The Reds just kept coming though and won a penalty with a minute until stoppage time in the first half. Gibbs-White’s touch failed to find Johnson but he was able to get his foot ahead of Maitland-Niles’ attempted clearance, hacking down the Welshman and forcing Michael Oliver to point to the spot.
Johnson and Gibbs-White both on the pitch and Awoniyi on a hattrick, there was a conundrum as to who would take it. But there was never any doubt in Gibbs-White’s mind, as he took responsibility and blasted straight down the middle, Alex McCarthy diving out of the way.
A frantic first half left a positive feeling in the minds of the majority at the City Ground, but would it continue?
Five minutes into the second half, the fear came flooding back.
Another goal was pulled back by the Saints and no surprise it was from a James Ward-Prowse delivery. His corner was met by the head of Lyanco who planted his header low and found the net, too powerful for Keylor Navas.
Confidence and momentum was diminished and transferred to the Saints, looking for their fifth away win of the season. Southampton had been first to many crosses throughout the game and they always threatened to make one count.
A free-flowing exchange between Johnson and Gibbs-White down the right on 62 minutes saw Forest’s first second-half chance, McCarthy palming the latter’s cross away from goal.
Fourteen goals had been scored in the other two Premier League matches earlier in the day, and this riveting City Ground contest certainly carried in that trend.
The next goal seemed crucial and with 17 minutes to play it came.
After falling over, substitute Cheikhou Kouyaté found Johnson surging forward on the right, the Welshman in turn sent a low ball across the box. A cute Gibbs-White flick fell to the composed feet of Danilo, who crashed his effort into the Trent End goal and darted away with his trademark pistol celebration; his third goal in as many games.

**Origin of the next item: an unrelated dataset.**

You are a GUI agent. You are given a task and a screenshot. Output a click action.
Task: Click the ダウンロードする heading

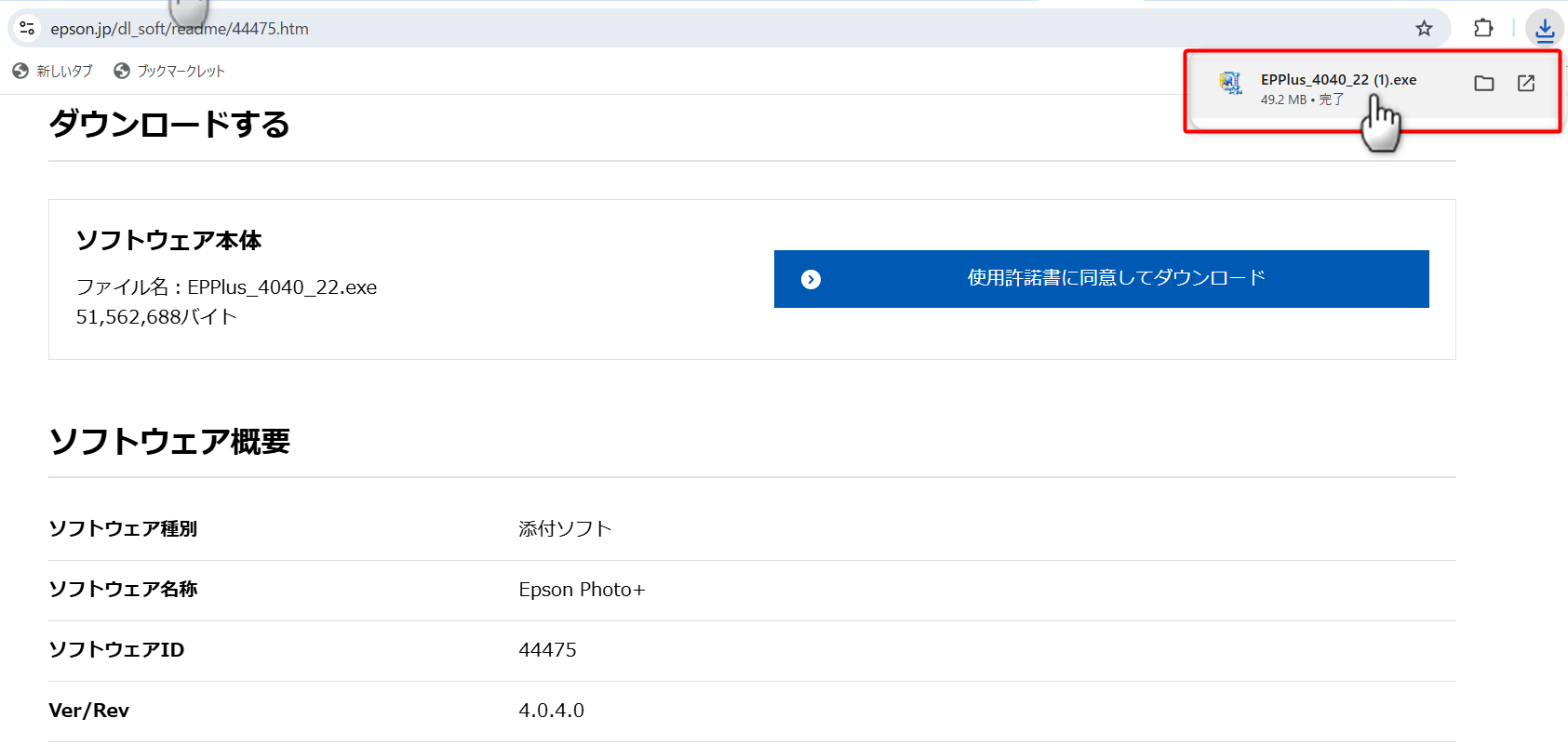[x=169, y=124]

The Saints would be disheartened to be behind, as they ended up having 12 second half-shots compared to Forest’s two — but it’s the goals that count.
Navas made a good save with four to play, diving low to his right to keep out substitute Sulemana from close range. Three minutes later Forest thought they had a fifth as Felipe was found by a deep Gibbs-White free kick before controlling and finishing clinically, but VAR ruled him to have been a yard offside.
As the game entered stoppage time, Forest chose to do it the hard way, conceding a penalty with minutes to play. It was substitute Sam Surridge who allegedly clipped Romeo Lavia, with his captain Ward-Prowse mirroring Gibbs-White’s earlier spot kick and blasting down the middle.
Wins never seem to come easy for Forest, and neither did this one. But after over 10 long minutes of added time, the whistle blew and the party started. The win sees Forest lead the way ahead of the five sides that are likely to be relegated, and brings them ever closer to achieving survival.
Forest are not safe, far from it, but have taken one giant step in that direction at their feared fortress.